Rector's Letter
Dedham Vicarage
July 2025
Dear friends,
I hope this finds you well – on the cusp of summer holidays and time enjoying God’s good creation with family, friends and loved ones.
At the end of this month, the Church of England remembers William Wilberforce, Olaudah Equiano and Thomas Clarkson and their efforts to abolish the slave trade in the then British Empire. Olaudah Equiano is possibly the least well known of the three, but he grew up abroad (likely in southern Nigeria) and was himself a slave and traded several times before buying his freedom and ending up in London, where he became one of the leading figures of the abolitionist movement at the end of the 18th century.
Thomas Clarkson was the son of a clergyman who grew up in Cambridgeshire.
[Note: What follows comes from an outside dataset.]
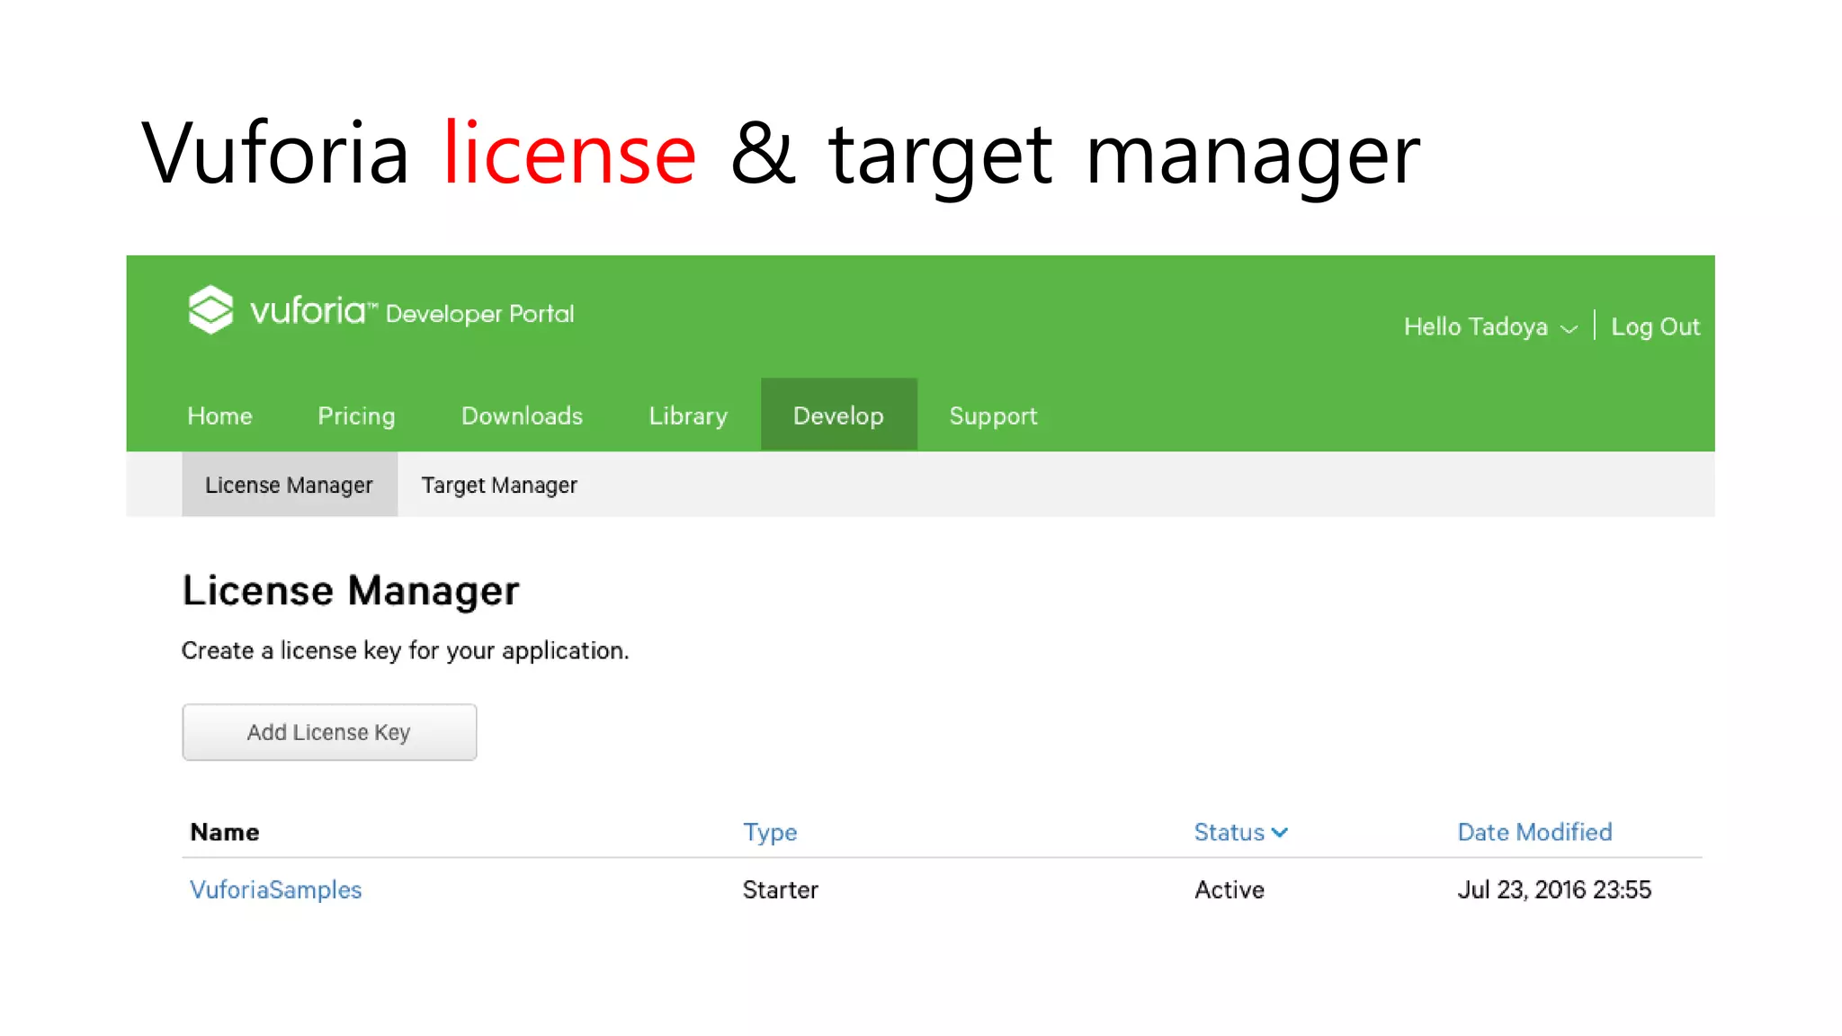
Task: Sort by Date Modified column
Action: click(1534, 832)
After his undergraduate studies in Cambridge, he met many abolitionists who were Quakers and Nonconformists (Protestants other than Anglicans). He began lobbying parliament in aid of the abolitionist cause and, through this, came in contact with William Wilberforce. Wilberforce was an independent MP for Yorkshire and an Anglican, one of the first Anglicans to take up the abolitionist cause. He was driven by his evangelical faith to do so and was blessed, three days before his death, to witness the fruit of all the abolitionists’ labour as Parliament passed the Slavery Abolition Act 1833.
Christian opposition to slavery originates from the teaching found right at the opening of the Bible in Genesis 1:27: “God created mankind in His own image, in the image of God He created them; male and female He created them.” The argument being that if God has endowed each and every human being with the immense dignity of bearing His image, then we should not denigrate fellow image-bearers by treating them as ‘property’.
It would be easy to think that slavery and human trafficking are issues of the past, but that couldn’t be further from the truth. Today, organisations like Stop the Traffik (https://stopthetraffik.org/) continue the legacy of Wilberforce, Equiano and Clarkson in highlighting the magnitude of the present evil and seeking, like these leading lights of former days, to bring it to an end. I commend their work to you!